My night-time reading habits vary with time and effort spent on my other activities. However, right now I am in a Scottish mystery novel phase, in deference to my daughter and new granddaughter, who are currently living in Scotland. I recently read a novel by Alexander McCall Smith called The No. 1 Ladies Detective Agency. The writing style is so beautifully limpid it almost gives one physical pleasure to read the book. These stories about a seemingly easy-going life are simple and couched in concise, expressive language. I look forward to more of McCall Smith’s books.

I have also read some of Ian Rankin’s novels, most lately Resurrected Men, about a tough-minded, whisky-sodden but good-hearted detective. These novels are clever in their complexity but they are somewhat overwritten in order to take into account all of the characters Rankin inserts into his books.
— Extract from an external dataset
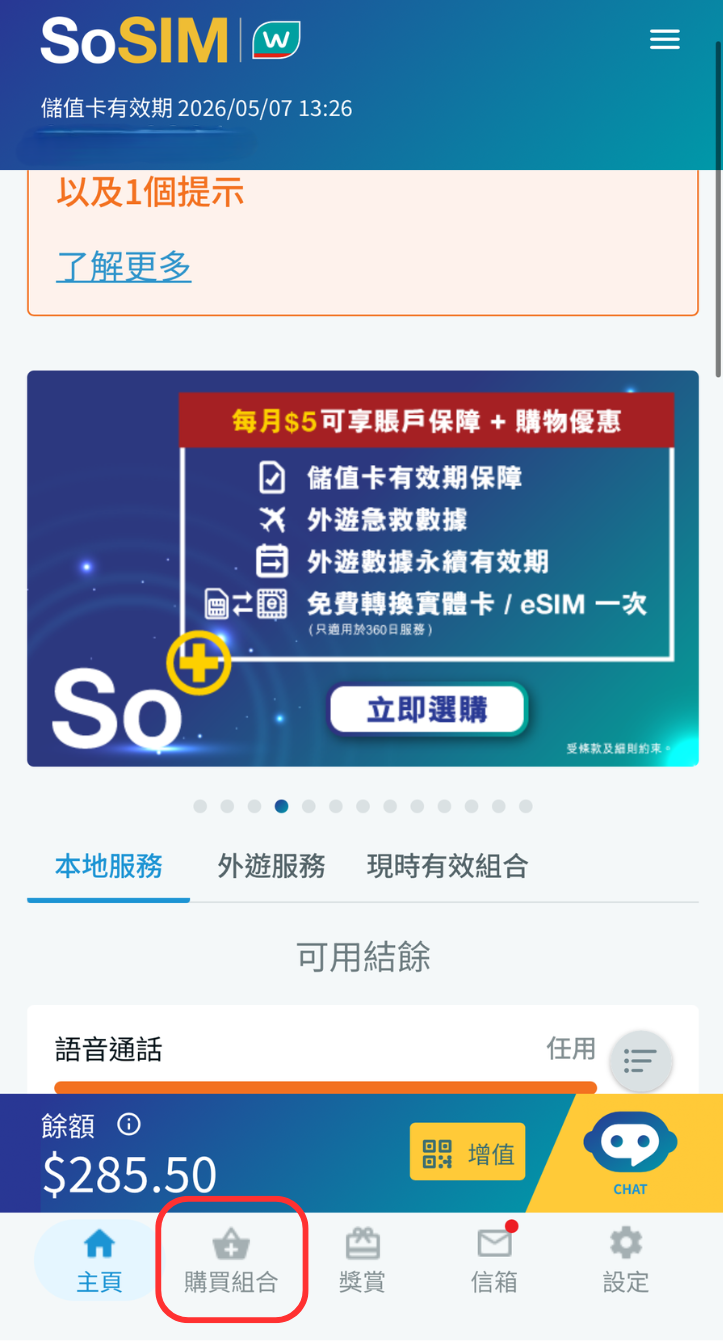Open the hamburger menu at top right
Screen dimensions: 723x1341
click(x=664, y=40)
From time to time, I do revert to reading a copy of Elizabeth I’s transcripts and copies of speeches, letters and prayers, the Seamus Heaney translation of Beowulf, Robert Fagles’s translation of Homer, and Kaddish by Leon Wieseltier, all of which lie by my bedside.

Diane Charney
Tutor in the Bass Writing Program, Lecturer in French

“So many books! So little time!” I once saw that on a sweatshirt, and think I know just how the author felt. Here I am, on my second millennium, having devoted much of the first to reading books in my field of French literature. But one of the great pleasures of being at Yale is the chance finally to fill in some gaps, and to do so under the guidance of some truly brilliant colleagues. A few high points: Vladimir Alexandrov’s affectionately termed “Tolstoyevski” class, a not-to-be-missed opportunity to read
four masterpieces of Russian Literature in translation. There is NO better way to make it through a long New Haven winter—except maybe in the years when he gives his Nabokov class! Kafka is also a recent
passion, and to discover him as illuminated by Shoshana Felman is a great privilege. The reading list from Robert Stepto’s “Autobiography in America” is full of amazing surprises such as Mary Karr’s bestseller, The Liar’s Club and Peter Balakian’s Black Dog of Fate, a riveting mix of intellectual autobiography imbedded in the “family secret” of the Armenian Massacre, the template for the Holocausts to come. And to read Roland Barthes’ Camera Lucida makes it impossible to look at a photograph (or at anything else) the same way. Any work from Peter Brooks’ DeVane reading list merits rereading as frequently as possible: to read Madame Bovary, To the Lighthouse, or anything by Balzac at different stages of one’s life offers a whole new experience.

Then there are all the classics I somehow managed to miss, and which I continue to target. When I mentioned to a colleague that I’d love to organize a panel of experts on their experience of encountering a classic for the first time late in life, she said it was a great idea, but that it would be hard to find anyone willing to admit to, say, meeting Pip for the first time at age 55. But that last treat came to me as a result of a book group that I only reluctantly agreed to join, mostly to try to be sociable. There, I get to read things I’d probably never have picked up in a million years, like Next of Kin: My Conversations with Chimpanzees, by Roger Fouts, which makes an eloquent case for how close we are to our primate ancestors. Through my association with the book group, I was asked to give the “Books Sandwiched In” talk on the recent bestseller, Spies, by Michael Frayn, which didn’t sound like my type of book at all. Wrong again! Who wouldn’t relate to getting back in touch with the power of childhood imagination, the universal human need to feel important, and Big Questions like “What are we really afraid of?” “What does it mean to grow up?” I guess I’ll never be too “grown up” for Dickens or for a sweatshirt that says “So many books! So little time!”